In the wake of the massive increases to the national deficit brought on by changes made by the Obama Administration, many voters and politicians are wondering where the money to balance the scales between red and black is going to come from. This leaves some politicians eying the already troubled Social Security trust fund as the possible answer to this country’s deficit woes.
Social Security, Medicaid, Medicare and various other social health programs combine to make up 40 percent of the federal budget. Under the current law, the budgets for these programs will increase. This means that the national deficit will also increase in the coming years. Politicians say there are two very hard choices they must make in order to get a handle on the ever-expanding deficit. Those choices are raising taxes on the rich and/or middle class or cutting the federally funded health care programs so that they cannot be expanded.

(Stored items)

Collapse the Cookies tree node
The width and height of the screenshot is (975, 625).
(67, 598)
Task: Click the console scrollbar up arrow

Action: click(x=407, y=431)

*WORK INSTRUCTIONS*.
From the passage on Social Security and the federal deficit, render this sentence in Spanish: "Under the current law, the budgets for these programs will increase."

*SOLVED EXERCISE*.
Según la ley actual, los presupuestos de estos programas aumentarán.